L’Antiquité tunisienne nous a légué un grand nombre de statues qui, généralement, sont exposées dans nos musées.
Ces statues peuvent se limiter à un buste mais parfois, elles représentent un personnage debout.
Ce qui rend ces statues étranges, c’est qu’elles n’ont que rarement des têtes. Elles sont décapitées et n’ont ni identité ni visage, ce qui les rend fascinantes.
Qui était représenté par ces statues sans effigie, sans nom ni trace ? On peut se perdre en conjectures tout en étant assuré de ne jamais percer ces énigmes.
Comment ces statues ont-elles perdu leurs têtes ? Les uns vous diront que les conquérants arabes du septième siècle les ont décapitées pour marquer leur rejet de l’idolâtrie.
Plus prosaïquement, d’autres vous expliqueront que des aventuriers devenus archéologues ôtaient les têtes pour ne pas s’encombrer des corps.

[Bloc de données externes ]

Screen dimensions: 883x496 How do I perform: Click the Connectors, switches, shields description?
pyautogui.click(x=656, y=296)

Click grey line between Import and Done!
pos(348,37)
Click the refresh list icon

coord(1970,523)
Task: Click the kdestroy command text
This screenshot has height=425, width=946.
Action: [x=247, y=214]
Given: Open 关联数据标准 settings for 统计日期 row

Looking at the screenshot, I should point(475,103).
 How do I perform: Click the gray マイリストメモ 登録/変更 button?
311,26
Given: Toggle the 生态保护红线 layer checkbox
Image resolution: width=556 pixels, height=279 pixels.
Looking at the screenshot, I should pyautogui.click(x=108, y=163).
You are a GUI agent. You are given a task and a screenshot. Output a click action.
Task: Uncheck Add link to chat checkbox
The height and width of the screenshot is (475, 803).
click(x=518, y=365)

Les statues étaient étêtées car les têtes se vendaient mieux tout en étant plus faciles à transporter.
L’une et l’autre explications restent insuffisantes et le mystère entier. Ces statues sans tête sont-elles nos Bouddhas de Bamian ou bien les victimes de rapines ?

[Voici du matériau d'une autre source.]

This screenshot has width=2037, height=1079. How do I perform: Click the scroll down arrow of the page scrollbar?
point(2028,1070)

Marcher le long de cette allée des décapités est pour moi, un parcours initiatique. Chaque statue est une énigme et les drapés des unes ou l’érosion des autres, en font des objets à l’esthétique fuyante.

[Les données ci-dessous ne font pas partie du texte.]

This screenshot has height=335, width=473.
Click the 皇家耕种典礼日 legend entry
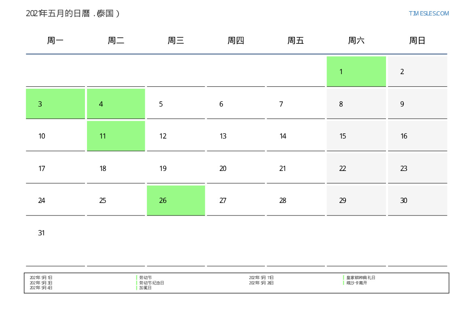(361, 278)
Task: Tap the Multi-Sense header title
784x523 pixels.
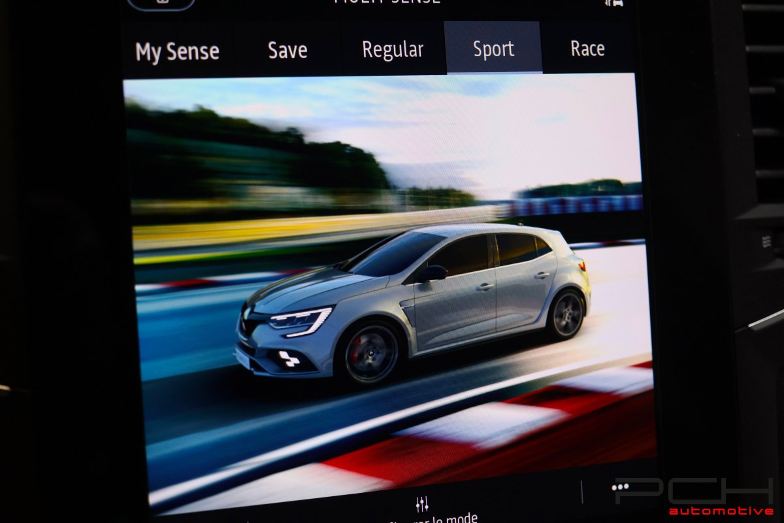Action: tap(387, 2)
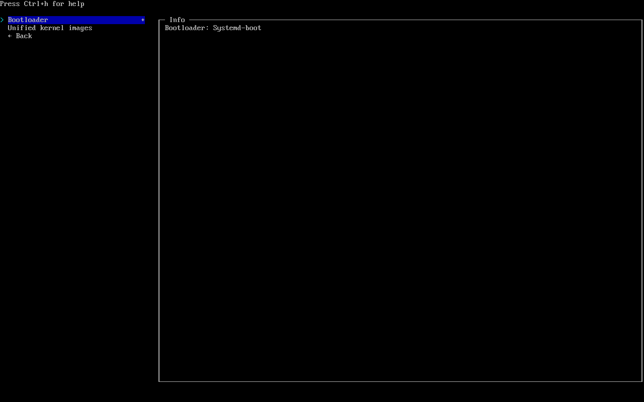Click the word 'kernel' in the second menu entry
Image resolution: width=644 pixels, height=402 pixels.
pos(52,28)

Chaque fois que je remonte cette allée, je me repose les mêmes questions tout en me laissant envelopper par les toges de marbre blanc.
J’ai appris à nommer chaque statue, à lui imaginer une tête ou à l’affubler d’un destin. Parfois, nous dialoguons et, en silence, elles me racontent le bruissement des siècles et la disparition des signes.
J’aime imaginer que la nuit tombée, ces statues revivent et retrouvent provisoirement leur maintien de pied en cap.
Sait-on jamais ce qui peut se passer la nuit dans un musée entre gisants, personnages de bas-reliefs et statues spectrales ?
De jour, j’arpente toujours la même allée, retrouvant Auguste ou Clytemnestre, Junon ou Diane, héros, chimères et demi-dieux.
Mon allée immobile m’attend toujours et dans les chuchotements que je suis seul à entendre, se murmurent les secrets des têtes introuvables.